"A trawler off Groote Eylandt had reported that one of their male crewmen had been bitten by a sea snake," Garraway said.
"(Emergency responders) went out to the trawler but unfortunately by the time they got out there he had passed away.
"The Groote Eylandt health clinic and police responded to the trawler but unfortunately the male passed away at some point yesterday afternoon."
The British High Commission has been informed of the man's death. NT WorkSafe said in a statement it had started an investigation into the incident.
Charles Darwin University honorary fellow Dr Michael Guinea previously said sea snakes are "equally poisonous if not more poisonous as things such as our tiger snakes and western brown (snakes)".
According to the Marine Education Society of Australia no deaths have previously been recorded from sea snake bites in Australian waters. But there have been some close calls.
Earlier this year, Darwin fisherman Peter Davis nearly had his finger amputated after being bitten by a sea snake that was snagged on his line.
"We were just sitting at the mouth of Sampan having a fish, throwing some vibes around, and I happened to hook a sea snake on my vibe and while I was trying to find the scissors to cut it off it rolled up the line," he told the NT News.
"I felt it hit my hand and spun around and dropped the rod and cut it off... it must have just hit me with its teeth."

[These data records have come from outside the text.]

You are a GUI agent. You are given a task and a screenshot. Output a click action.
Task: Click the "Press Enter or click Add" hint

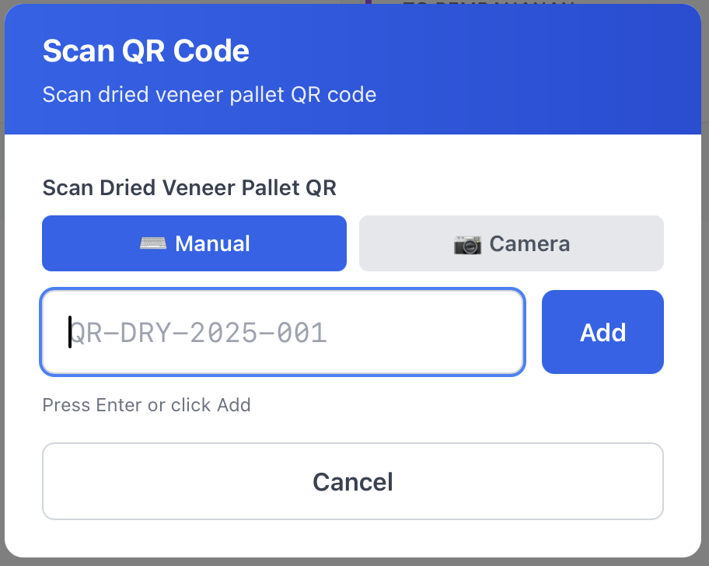pyautogui.click(x=146, y=405)
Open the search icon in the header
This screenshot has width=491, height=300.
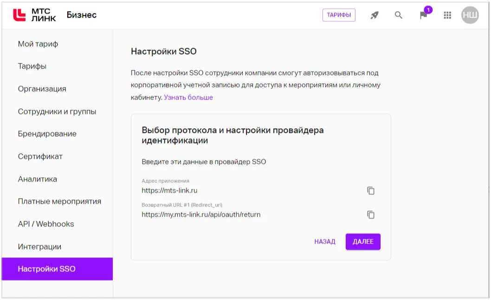coord(398,15)

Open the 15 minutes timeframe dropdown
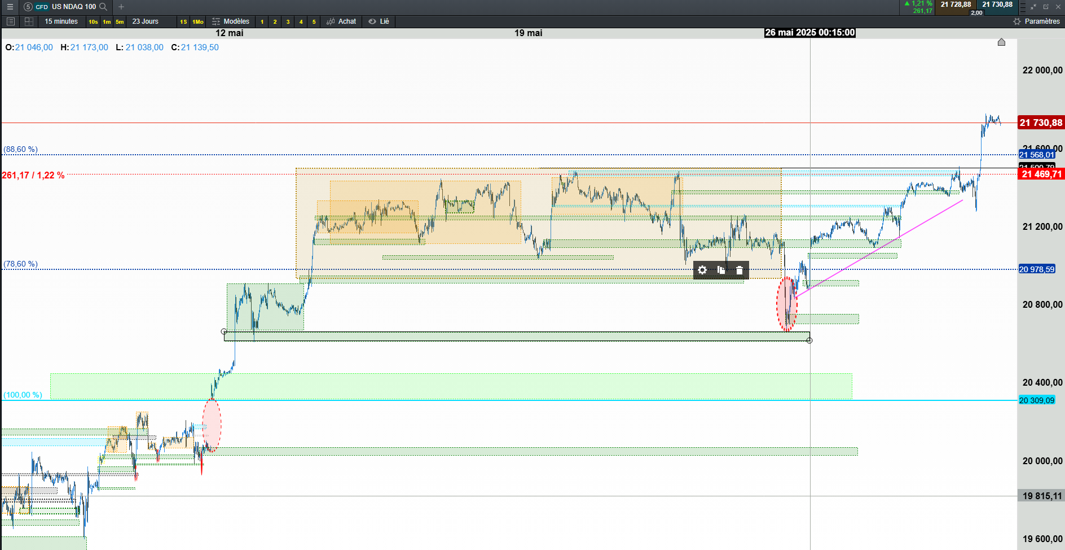coord(61,21)
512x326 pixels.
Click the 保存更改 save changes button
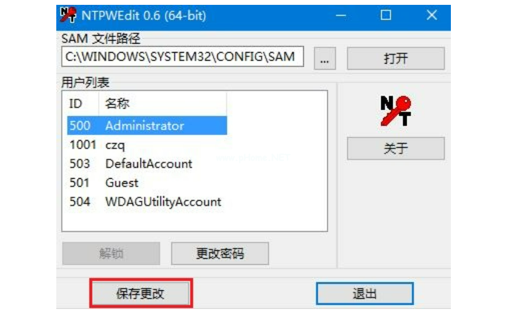click(140, 293)

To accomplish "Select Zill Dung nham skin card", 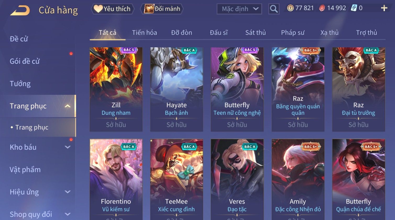I will click(x=116, y=89).
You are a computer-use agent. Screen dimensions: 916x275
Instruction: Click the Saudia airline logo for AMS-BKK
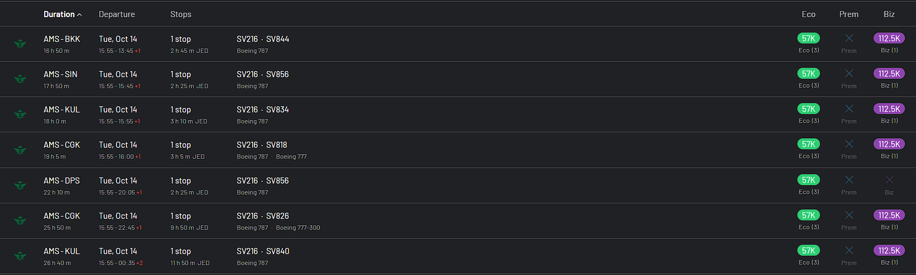(20, 44)
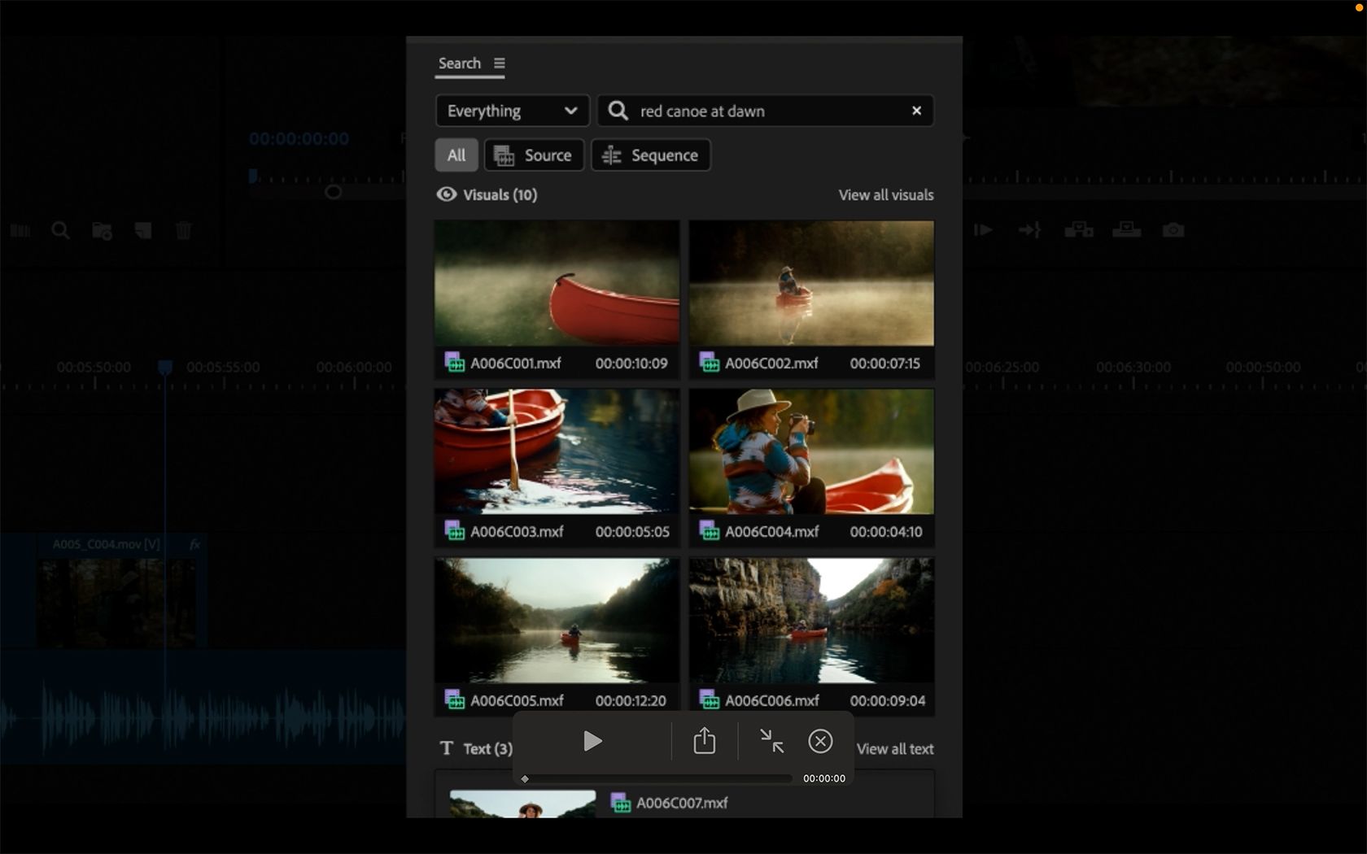Image resolution: width=1367 pixels, height=854 pixels.
Task: Click the Delete trash icon in the toolbar
Action: [184, 230]
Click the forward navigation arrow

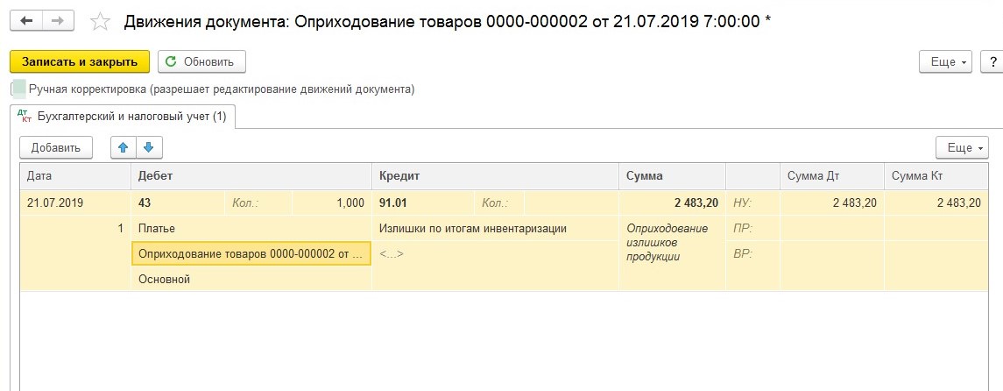(x=58, y=20)
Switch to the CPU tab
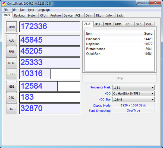The width and height of the screenshot is (163, 148). [x=43, y=16]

It wasn't until a couple of days later that Davis realised, that while he hadn't been envenomated, the snake's front teeth had left him with a nasty infection, the NT News reported.
The 23-year-old man's death marks the second in which a British man has recently died on an Australian fishing boat.
In 2013, 20-year-old Ryan Donoghue was electrocuted on a prawn trawler in the Gulf of Carpentaria. NT Coroner Greg Cavanagh found his death was needless.
"It would have been prevented if there was even a modicum of compliance with the law," Cavanagh said.